Das nach der HOAI geschuldete Honorar ist die Gegenleistung für das vertragsgerecht erstellte Werk. Ist das Werk deshalb mangelhaft, weil die vereinbarten Kosten überschritten wurden, kann der Architekt die Differenz, zwischen tatsächlichen und vereinbarten Kosten, nicht zusätzlich als anrechenbare Kosten seiner Honorarberechnung zu Grunde legen, weil er sonst für sein mangelhaftes Werk eine höhere Vergütung erhalten würde als sie ihm für eine vertragsgerechte Leistung zustünde. Die vereinbarte Kostenobergrenze ist damit auch zugleich Obergrenze der anrechenbaren Kosten für die Honorarberechnung (BGH Urteil vom 23. Januar 2003 – VII ZR 362/01 Rz. 15 f).

Vereinbart war vorliegend eine Kostenobergrenze von 530.000,00 €; die Baunebenkosten liegen bei rund 170.000,00 €, die reinen Baukosten mithin bei rund 360.000,00 €. Seiner Honorarschlussrechnung könnte der Beklagte damit allenfalls diesen Betrag zu Grunde legen.

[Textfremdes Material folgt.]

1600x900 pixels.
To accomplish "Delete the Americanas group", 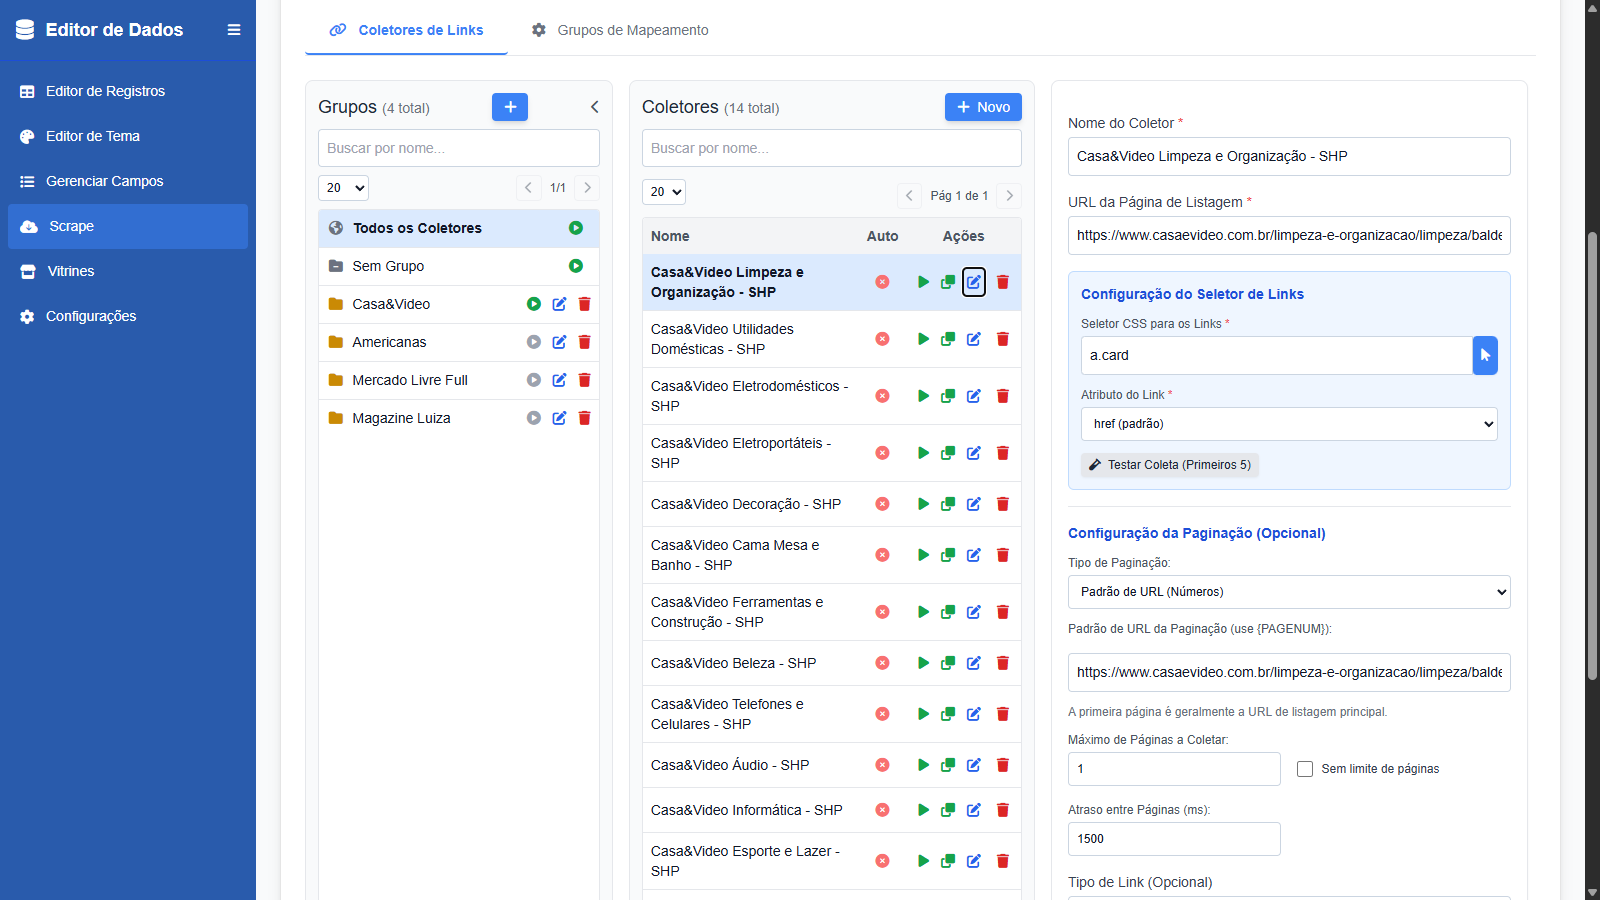I will (585, 342).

Schließlich stünde den Klägern gegenüber dem Honoraranspruch des Beklagten auch ein Minderungsrecht zu, weil der Beklagte die geschuldete (und abgerechnete) Leistung nicht in vollem Umfang erbracht hat.

Haben die Vertragsparteien – wie vorliegend – vereinbart, dass der Architekt Leistungen nach den Leistungsphasen 1 bis 8 des § 15 Abs. 2 HOAI zu erbringen hat, so sind die Kostenermittlungen (Kostenschätzung in Leistungsphase 2, Kostenberechnung in Leistungsphase 3, Kostenanschlag in Leistungsphase 7 und Kostenfeststellung in Leistungsphase 8) als Teilerfolge geschuldet, die grundsätzlich in den Leistungsphasen erbracht werden müssen, denen sie zugeordnet sind (BGH Urteil vom 11. November 2004 – VII ZR 128/03 Rz. 52 m.w.N.).

Dem Anspruch auf Minderung der Vergütung steht nicht entgegen, dass die Kläger dem Beklagten keine Frist zur Nacherfüllung (§ 635 BGB) gesetzt haben. Eine Fristsetzung war entbehrlich, weil die Kläger nach Fertigstellung des Bauvorhabens kein Interesse mehr an Kostenberechnung, Kostenansatz und Kostenfeststellung haben (BGH a.a.O. Rz 53).

III.

Die Kostenentscheidung beruht auf § 92 Abs. 1 ZPO; die Entscheidung über die vorläufige Vollstreckbarkeit folgt aus §§ 708 Nr. 10, 711 ZPO.

Der Senat lässt zur Frage der Berechnung des Vorteilsausgleichs bei der Baukostenüberschreitung die Revision zu. Insoweit hat die Rechtssache grundsätzliche Bedeutung. Auch soll die Zulassung die Sicherung einer einheitlichen Rechtsprechung ermöglichen; die vorstehend unter Ziffer 1. e) – Urteil Seite 16 – zitierten höchstrichterlichen Entscheidungen enthalten keine konkreten Vorgaben zur Berechnung des Vorteilsausgleichs, die – vorstehend ebenfalls zitierte – obergerichtliche Rechtsprechung ist nicht einheitlich.

Beschluss: Der Streitwert für das Berufungsverfahren wird auf 170.418,98 € festgesetzt.